EXERCISE 1 » In the article on the 60/40 strategy, why does Shah say that "bonds are back"? Answer in one to three sentences.
EXERCISE 2 » Translate this sentence from the article on the 60/40 strategy into Spanish: "Both equities and fixed income have been punished in 2022 amid fears over the Federal Reserve hiking interest rates to tame the highest inflation in decades."
EXERCISE 3 »
Answer these questions from the article on the 60/40 strategy.
(a) What position does Ashish Shah hold?
(b) According to Shah, how far did the Fed raise its benchmark rate this year?
(c) What yield does Shah say investors can get from shorter-term, "really safe debt"?

The Tell: Traditional 60/40 strategy may start to work again for investors, but ‘tightening cycles can be scary,’ Goldman exec says

This post was originally published on this site

The traditional allocation of 60% stocks and 40% bonds may start to work again, after such portfolios were badly hurt this year, according to Ashish Shah, chief investment officer of public investments at Goldman Sachs Group’s asset management business. 

Both equities and fixed income have been punished in 2022 amid fears over the Federal Reserve hiking interest rates to tame the highest inflation in decades. 

“Tightening cycles can be scary,” Shah said during a media briefing Monday afternoon on Goldman Sachs Asset Management’s investment outlook for 2023.

But “bonds are back,” with higher yields and spreads making them more attractive after the Fed’s rate hikes this year, he said. Investors can get high, single-digit yields from asset classes like high yield bonds and emerging-markets debt, he said, but “more importantly” they can get 4.5% to 5% in shorter-term, “really safe debt” whether it’s agency mortgages or U.S. Treasury bonds.

While the Fed was “slow to respond to the inflation early on,” the central bank eventually  pivoted this year with “one of the most aggressive periods of tightening that we’ve seen in history,” Shah said. The Fed raised its benchmark rate from zero to around 4% in a “very short” period of time this year, he said, while the accompanying tightening of financial conditions has been prompting concerns that a U.S. recession may be coming. 

Meanwhile, interest income from bonds can position investors to re-invest in whatever assets may be cheaper, whether its stocks or bonds, according to Shah. 

That’s the “buffeting power” of the 60/40 portfolio, he said, even if it doesn’t return to the past “goldilocks” regime in which the Fed was accommodating markets through quantitative easing. 

While the Fed’s tightening of monetary policy is going to lead to an economic slowdown, a recession is still up for debate, in his view.

Massive fiscal and monetary stimulus during the COVID-19 pandemic helped individuals, companies and markets get through the pandemic, but the replenished balance sheets also have made it “a lot tougher for the Fed to slow things down,” Shah said.

GIVEN DATA »
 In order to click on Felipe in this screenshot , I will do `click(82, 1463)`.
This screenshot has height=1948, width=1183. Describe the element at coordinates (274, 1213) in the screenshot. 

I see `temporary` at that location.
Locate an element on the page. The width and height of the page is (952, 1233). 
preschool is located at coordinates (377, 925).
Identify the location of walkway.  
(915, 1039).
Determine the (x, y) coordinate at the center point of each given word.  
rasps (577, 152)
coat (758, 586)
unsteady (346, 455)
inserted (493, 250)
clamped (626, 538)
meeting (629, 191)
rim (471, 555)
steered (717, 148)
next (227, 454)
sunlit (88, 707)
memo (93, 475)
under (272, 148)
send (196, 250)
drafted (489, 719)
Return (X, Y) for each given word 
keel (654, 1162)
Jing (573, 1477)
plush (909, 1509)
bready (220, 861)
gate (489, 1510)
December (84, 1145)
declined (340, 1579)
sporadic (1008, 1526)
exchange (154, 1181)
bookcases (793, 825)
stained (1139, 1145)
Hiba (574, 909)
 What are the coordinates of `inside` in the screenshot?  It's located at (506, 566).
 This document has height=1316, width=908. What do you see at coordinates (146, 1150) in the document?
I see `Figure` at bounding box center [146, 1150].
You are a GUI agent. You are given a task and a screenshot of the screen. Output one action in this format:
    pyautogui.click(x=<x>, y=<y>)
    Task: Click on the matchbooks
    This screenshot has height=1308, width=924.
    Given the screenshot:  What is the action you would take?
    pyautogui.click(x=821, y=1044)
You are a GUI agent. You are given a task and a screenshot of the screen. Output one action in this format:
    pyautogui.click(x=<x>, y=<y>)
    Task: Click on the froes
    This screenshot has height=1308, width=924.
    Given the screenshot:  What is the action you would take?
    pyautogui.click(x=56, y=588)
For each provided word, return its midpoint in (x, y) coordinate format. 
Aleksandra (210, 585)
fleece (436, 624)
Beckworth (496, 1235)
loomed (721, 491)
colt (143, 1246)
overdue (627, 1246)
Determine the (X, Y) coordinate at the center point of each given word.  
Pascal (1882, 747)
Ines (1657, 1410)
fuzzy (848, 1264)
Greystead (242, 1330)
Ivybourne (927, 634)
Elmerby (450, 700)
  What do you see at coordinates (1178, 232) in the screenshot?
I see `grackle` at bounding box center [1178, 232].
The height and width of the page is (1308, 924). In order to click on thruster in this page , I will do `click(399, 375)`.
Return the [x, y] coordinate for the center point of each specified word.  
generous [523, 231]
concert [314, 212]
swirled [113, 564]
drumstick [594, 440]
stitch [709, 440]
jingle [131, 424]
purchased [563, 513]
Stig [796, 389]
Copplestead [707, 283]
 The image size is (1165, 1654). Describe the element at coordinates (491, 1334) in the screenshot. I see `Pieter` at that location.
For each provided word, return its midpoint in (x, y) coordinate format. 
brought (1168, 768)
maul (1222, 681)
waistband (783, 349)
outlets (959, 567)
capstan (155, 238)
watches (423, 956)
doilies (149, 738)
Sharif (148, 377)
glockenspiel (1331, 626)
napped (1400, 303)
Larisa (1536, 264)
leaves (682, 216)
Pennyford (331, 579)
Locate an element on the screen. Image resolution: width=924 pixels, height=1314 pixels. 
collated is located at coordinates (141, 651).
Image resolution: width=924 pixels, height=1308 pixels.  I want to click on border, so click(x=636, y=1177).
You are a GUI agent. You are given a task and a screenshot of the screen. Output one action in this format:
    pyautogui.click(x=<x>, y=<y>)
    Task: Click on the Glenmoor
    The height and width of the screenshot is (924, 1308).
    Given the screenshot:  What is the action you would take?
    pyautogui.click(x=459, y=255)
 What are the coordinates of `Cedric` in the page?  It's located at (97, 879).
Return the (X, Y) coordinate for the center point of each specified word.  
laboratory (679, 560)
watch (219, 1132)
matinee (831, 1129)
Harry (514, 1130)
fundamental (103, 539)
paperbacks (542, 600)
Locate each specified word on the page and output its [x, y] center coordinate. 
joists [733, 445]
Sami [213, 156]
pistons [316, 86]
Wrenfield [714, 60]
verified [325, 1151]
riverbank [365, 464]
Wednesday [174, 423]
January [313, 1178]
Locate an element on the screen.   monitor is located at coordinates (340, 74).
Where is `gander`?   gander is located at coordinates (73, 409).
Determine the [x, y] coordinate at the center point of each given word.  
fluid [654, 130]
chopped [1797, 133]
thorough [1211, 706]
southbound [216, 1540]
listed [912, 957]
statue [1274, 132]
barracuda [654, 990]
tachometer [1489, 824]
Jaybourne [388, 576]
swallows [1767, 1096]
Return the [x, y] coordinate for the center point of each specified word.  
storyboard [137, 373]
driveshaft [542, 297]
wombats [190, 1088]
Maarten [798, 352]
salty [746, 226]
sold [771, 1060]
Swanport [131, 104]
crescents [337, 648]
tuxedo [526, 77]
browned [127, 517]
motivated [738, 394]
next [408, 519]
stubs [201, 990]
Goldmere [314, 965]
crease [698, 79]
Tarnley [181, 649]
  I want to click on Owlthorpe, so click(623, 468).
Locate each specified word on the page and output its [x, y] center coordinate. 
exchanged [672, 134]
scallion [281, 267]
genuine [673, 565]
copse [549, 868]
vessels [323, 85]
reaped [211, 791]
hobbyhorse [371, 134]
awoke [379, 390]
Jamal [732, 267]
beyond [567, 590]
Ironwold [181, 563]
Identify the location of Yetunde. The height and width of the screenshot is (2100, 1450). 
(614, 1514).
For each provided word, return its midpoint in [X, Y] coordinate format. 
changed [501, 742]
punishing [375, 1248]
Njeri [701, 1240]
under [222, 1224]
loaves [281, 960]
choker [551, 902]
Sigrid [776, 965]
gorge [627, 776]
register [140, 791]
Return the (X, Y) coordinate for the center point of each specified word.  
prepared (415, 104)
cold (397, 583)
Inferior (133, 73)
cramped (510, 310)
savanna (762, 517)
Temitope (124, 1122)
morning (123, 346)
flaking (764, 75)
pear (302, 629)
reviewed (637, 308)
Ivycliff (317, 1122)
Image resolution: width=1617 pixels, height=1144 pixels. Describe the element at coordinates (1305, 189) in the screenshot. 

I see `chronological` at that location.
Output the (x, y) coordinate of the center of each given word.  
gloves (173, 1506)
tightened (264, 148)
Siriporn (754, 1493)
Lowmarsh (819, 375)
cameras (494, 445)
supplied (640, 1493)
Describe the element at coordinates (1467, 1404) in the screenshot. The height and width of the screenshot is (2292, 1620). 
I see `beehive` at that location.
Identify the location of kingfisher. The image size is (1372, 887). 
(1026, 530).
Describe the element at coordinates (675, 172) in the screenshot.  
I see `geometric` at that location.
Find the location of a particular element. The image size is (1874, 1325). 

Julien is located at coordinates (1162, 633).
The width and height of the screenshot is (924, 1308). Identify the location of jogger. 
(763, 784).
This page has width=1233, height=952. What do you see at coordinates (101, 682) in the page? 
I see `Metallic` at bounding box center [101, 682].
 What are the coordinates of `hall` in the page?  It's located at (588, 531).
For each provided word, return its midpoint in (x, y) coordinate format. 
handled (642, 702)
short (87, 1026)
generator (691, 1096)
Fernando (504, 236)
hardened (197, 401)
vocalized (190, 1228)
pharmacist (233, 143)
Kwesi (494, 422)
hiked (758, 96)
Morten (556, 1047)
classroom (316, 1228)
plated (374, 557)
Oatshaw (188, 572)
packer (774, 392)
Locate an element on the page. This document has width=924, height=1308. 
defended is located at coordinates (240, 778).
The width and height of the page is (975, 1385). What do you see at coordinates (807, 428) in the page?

OUTPUT 1 » Shah says bonds are back because the Fed's rate hikes this year have brought higher yields and spreads, which make bonds more attractive. He notes that investors can now get 4.5% to 5% from shorter-term, very safe debt such as agency mortgages or U.S. Treasury bonds.

OUTPUT 2 » Tanto las acciones como la renta fija se han visto castigadas en 2022 en medio del temor a que la Reserva Federal suba las tasas de interés para contener la inflación más alta en décadas.

OUTPUT 3 »
(a) He is chief investment officer of public investments at Goldman Sachs Group's asset management business.
(b) The Fed raised it from zero to around 4%.
(c) Investors can get 4.5% to 5%.